Giovanni Segantini, La morte, 1898-99

Segantini: la vita, la morte e le Alpi

Dopo il grande successo milanese della mostra “Segantini. Il ritorno a Milano”, il pittore ha confermato (anche se non ce n’era affatto bisogno) l’ormai consolidato successo di pubblico affermandosi tra i più importanti pittori dell’800 italiano. Ma noi non vogliamo parlarvi del Segantini di Milano, della sua formazione, dell’infanzia difficile e del vagabondaggio, vorremmo solo presentarvi il trittico dedicato alla terra da cui veniva e alla stessa terra in cui è tornato ad essere natura, nella maniera più semplice del mondo poiché “la Natura mai si ricorda, per questo è bella”, e soprattutto non ha bisogno di motivi, per questo è pura.

Il trittico della Natura (noto anche come trittico delle Alpi) nasce sulle macerie del grande fallimento della sua maestosa opera destinata al padiglione dell’Engadina, un quadro di 70 metri per 220 che avrebbe dovuto raffigurare tutto il panorama engadinese: nonostante la buona volontà del pittore, i lavori si interruppero ben presto per via della mancanza dei fondi versati dagli albergatori della zona. Il progetto venne ridimensionato, non senza un forte rammarico, nel trittico che noi tutti oggi conosciamo, ma nonostante ciò non venne mai accettato e fu escluso dal padiglione poiché non rendeva a pieno l’immagine che l’Engadina voleva trasmettere di se durante l’esposizione parigina del 1900.

Per fortuna Segantini non si perse d’animo e spedì le immagini del lavoro svolto e riveduto fino a quel momento, al suo mercante milanese Alberto Grubiey, il quale si adoperò perché venisse esposto nel salone milanese, cosicché venisse apprezzato comunque il suo ultimo capolavoro. Poco prima dell’esposizione, il mercante scrisse al pittore delle parole di elogio per il suo trittico, ma al tempo stesso di preoccupazione per lo stato di avanzamento dei lavori: “Carissimo Segante, ho ricevuto il trittico famoso splendido insuperabile! [… ] Non posso cessare dal guardarlo godendo ogni volta quasi una voluttà come nel sentire una melodia di Beethoven [… ] Ciò che mi spaventa per te è l’immane lavoro che ancora ti manca di compiere ed il poco tempo che ti resta relativamente. Però preponendo che hai fatto miracoli in altre occasioni e in mezzo a mille difficoltà finanziarie e di tempo e di luogo non dubito che tu riesca a finire!

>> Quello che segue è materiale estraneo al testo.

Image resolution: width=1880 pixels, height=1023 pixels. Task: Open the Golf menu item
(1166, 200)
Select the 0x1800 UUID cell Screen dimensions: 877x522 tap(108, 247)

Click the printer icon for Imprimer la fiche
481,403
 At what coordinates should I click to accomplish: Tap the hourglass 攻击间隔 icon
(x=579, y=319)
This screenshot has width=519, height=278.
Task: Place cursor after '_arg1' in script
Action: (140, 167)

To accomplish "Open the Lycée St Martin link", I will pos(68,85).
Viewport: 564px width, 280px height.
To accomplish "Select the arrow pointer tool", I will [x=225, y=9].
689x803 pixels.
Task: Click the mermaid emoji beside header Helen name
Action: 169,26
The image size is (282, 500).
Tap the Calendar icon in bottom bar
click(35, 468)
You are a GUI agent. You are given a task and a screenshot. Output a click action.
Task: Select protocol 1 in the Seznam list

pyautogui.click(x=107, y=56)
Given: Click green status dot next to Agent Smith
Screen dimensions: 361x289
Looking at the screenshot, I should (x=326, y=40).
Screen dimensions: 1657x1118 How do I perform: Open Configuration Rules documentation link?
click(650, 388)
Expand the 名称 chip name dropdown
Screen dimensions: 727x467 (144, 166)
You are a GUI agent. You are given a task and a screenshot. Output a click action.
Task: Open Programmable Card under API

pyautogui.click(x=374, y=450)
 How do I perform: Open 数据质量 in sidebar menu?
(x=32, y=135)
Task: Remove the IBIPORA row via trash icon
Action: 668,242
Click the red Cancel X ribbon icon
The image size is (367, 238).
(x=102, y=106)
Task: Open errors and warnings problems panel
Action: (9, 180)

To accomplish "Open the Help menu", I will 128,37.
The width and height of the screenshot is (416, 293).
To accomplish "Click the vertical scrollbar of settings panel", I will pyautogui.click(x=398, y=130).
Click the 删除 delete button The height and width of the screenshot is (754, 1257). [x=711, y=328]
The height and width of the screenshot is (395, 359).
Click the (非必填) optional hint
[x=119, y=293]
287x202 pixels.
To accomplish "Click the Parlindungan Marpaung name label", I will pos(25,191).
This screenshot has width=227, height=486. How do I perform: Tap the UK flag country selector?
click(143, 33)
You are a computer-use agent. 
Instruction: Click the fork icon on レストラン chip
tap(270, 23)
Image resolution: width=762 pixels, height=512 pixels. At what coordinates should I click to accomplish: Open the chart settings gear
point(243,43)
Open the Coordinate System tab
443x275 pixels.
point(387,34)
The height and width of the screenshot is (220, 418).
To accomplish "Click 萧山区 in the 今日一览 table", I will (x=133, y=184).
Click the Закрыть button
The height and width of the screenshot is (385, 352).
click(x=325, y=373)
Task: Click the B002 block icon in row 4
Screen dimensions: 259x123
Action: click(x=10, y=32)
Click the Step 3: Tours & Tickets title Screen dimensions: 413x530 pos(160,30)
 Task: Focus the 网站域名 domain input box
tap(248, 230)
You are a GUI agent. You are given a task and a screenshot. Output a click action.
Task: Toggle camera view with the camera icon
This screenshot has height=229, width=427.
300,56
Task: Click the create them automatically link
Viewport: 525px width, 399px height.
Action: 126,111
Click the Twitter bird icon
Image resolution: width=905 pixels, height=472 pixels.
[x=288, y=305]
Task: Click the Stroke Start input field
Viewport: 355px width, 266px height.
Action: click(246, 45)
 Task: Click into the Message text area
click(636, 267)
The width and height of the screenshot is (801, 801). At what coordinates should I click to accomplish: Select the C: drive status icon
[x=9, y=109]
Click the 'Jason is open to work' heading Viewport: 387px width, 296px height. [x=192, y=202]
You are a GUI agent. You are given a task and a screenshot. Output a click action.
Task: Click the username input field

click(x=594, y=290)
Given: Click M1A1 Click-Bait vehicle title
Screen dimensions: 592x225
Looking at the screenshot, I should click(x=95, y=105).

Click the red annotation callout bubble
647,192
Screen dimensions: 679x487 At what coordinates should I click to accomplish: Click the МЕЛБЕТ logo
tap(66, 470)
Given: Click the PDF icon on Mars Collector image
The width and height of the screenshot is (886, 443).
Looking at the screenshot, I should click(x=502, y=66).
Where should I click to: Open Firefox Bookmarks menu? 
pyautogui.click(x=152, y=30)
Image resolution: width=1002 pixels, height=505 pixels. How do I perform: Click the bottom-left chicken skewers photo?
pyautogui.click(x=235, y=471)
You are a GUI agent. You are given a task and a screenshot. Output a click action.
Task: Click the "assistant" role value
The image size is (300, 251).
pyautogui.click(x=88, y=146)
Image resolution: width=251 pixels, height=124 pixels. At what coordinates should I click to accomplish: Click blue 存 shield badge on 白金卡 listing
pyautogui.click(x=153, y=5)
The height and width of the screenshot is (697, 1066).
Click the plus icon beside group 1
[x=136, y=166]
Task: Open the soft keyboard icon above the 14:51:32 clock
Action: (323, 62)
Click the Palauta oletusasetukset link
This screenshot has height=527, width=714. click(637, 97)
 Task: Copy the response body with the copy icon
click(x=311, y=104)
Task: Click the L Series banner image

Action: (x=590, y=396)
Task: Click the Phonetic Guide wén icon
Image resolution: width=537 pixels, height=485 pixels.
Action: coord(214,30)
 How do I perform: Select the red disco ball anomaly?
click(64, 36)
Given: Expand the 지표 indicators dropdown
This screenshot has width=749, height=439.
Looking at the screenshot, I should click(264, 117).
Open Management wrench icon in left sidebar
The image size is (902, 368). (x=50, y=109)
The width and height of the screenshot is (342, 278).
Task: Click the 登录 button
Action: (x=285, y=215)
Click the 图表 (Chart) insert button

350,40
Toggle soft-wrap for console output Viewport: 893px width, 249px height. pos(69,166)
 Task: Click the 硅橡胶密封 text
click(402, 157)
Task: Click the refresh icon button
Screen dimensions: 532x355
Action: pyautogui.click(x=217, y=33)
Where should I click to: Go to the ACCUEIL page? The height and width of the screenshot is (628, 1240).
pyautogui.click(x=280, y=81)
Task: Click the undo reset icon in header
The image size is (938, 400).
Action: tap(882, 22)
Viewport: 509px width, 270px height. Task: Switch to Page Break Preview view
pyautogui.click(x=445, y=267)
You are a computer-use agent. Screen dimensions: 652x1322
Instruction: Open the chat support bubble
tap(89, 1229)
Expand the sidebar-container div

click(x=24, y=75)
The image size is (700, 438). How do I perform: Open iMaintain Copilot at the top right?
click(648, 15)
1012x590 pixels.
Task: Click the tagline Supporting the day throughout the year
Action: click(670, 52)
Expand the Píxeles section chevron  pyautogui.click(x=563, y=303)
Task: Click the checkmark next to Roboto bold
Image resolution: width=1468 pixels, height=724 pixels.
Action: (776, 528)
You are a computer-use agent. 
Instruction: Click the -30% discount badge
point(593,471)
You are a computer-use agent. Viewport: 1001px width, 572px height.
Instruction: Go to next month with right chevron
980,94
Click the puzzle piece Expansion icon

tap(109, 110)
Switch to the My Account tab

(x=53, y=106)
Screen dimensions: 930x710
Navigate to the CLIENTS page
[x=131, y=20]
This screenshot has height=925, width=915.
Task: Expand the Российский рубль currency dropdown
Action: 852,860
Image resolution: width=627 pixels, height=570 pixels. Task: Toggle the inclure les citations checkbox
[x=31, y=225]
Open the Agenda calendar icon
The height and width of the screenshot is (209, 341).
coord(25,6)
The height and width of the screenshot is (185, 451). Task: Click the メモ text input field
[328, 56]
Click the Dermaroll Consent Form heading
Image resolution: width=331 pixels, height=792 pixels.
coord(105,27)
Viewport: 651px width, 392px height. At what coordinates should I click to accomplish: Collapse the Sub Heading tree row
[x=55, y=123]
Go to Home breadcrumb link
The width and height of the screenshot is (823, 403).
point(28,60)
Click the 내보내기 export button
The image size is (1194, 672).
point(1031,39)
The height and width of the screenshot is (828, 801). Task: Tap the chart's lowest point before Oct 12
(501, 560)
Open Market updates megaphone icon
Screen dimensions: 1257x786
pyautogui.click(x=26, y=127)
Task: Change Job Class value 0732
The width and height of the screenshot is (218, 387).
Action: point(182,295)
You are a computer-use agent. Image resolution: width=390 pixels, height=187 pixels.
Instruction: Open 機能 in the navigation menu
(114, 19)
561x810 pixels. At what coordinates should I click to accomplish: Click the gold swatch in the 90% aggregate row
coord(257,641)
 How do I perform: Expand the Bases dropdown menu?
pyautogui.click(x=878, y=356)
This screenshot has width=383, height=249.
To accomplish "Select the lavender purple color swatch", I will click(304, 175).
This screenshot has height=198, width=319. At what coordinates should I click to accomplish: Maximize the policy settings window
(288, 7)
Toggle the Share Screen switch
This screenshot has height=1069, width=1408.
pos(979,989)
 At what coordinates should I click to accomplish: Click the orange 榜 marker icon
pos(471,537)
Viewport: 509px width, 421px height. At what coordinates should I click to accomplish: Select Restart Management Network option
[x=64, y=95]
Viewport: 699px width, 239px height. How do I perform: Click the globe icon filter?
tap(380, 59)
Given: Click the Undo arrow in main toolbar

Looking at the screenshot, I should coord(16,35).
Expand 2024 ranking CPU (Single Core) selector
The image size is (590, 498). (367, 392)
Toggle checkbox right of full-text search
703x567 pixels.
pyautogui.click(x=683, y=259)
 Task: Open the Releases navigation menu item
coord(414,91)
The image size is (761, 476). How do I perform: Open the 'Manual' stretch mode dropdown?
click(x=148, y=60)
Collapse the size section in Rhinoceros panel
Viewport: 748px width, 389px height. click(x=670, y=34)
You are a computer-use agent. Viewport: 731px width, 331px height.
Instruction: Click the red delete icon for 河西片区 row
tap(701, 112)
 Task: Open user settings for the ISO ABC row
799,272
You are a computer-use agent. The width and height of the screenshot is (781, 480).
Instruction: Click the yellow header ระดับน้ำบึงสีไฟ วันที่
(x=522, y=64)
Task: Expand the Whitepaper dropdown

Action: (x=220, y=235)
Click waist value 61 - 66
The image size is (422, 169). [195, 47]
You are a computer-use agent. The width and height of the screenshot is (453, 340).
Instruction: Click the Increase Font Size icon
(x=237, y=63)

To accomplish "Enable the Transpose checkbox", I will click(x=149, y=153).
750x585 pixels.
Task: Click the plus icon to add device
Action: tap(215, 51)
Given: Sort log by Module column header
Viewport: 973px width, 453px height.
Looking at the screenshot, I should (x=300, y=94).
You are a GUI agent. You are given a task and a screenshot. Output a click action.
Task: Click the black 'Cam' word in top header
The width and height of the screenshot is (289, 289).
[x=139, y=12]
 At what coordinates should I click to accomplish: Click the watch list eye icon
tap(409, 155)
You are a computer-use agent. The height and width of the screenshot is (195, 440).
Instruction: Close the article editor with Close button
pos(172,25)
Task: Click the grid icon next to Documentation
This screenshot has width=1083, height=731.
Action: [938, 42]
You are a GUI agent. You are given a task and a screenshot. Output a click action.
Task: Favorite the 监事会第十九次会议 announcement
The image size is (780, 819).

Dato poi che un quadro è ultimato e ben poco ci manca, l’altro era avviato e studiato nella tua mente da tempo e che il quadrone centrale già disegnato e studiato in tutti i suoi dettagli puoi farlo in questi 4 mesi in buona parte. Coraggio caro amico! E la tua apoteosi quella del 1900”.

Purtroppo Segantini scompare prematuramente il 28 settembre 1899, all’età di appena 41 anni, colpito da un fatale attacco di peritonite mentre segnava gli ultimi ritocchi all’opera “La Natura”, lasciando il trittico sostanzialmente incompiuto, anche se per poco.

In quest’opera lascia però uno sguardo unitario, complessivo, compatto nonostante si tratti di un trittico, dimostrando in queste tre tele una capacità di sintesi di tutte le sue esperienze artistiche pregresse. Simbolismo e divisionismo si intrecciano, come quando nella tela “La morte”, una nuvola molto minacciosa si avvicina pur rimanendo allo stesso tempo estranea alla tela, a simboleggiare un destino inesorabile. Inoltre in tutte e tre le opere del trittico vi è un tentativo di coinvolgimento dello spettatore, spostando il primo piano molto più vicino.

Nel trittico come in tutta l’opera di Segantini, emerge la sua visione panteistica della natura, divinizzata e rapportata ad un Dio immanente. Così come la luce è il frutto di una continua ricerca che sarebbe riduttivo definire solo “divisionista”, accentuando le parti al sole contrapponendole all’ombra. Insomma il pittore italiano fece della ricerca una vocazione, con la quale arrivò a sperimentare, cercare e scoprire una nuova vitalità artistica, lasciandosi ispirare dalla natura delle sue Alpi, riscoprendo in fine la vita che scorre in noi come attraverso ogni cosa è natura.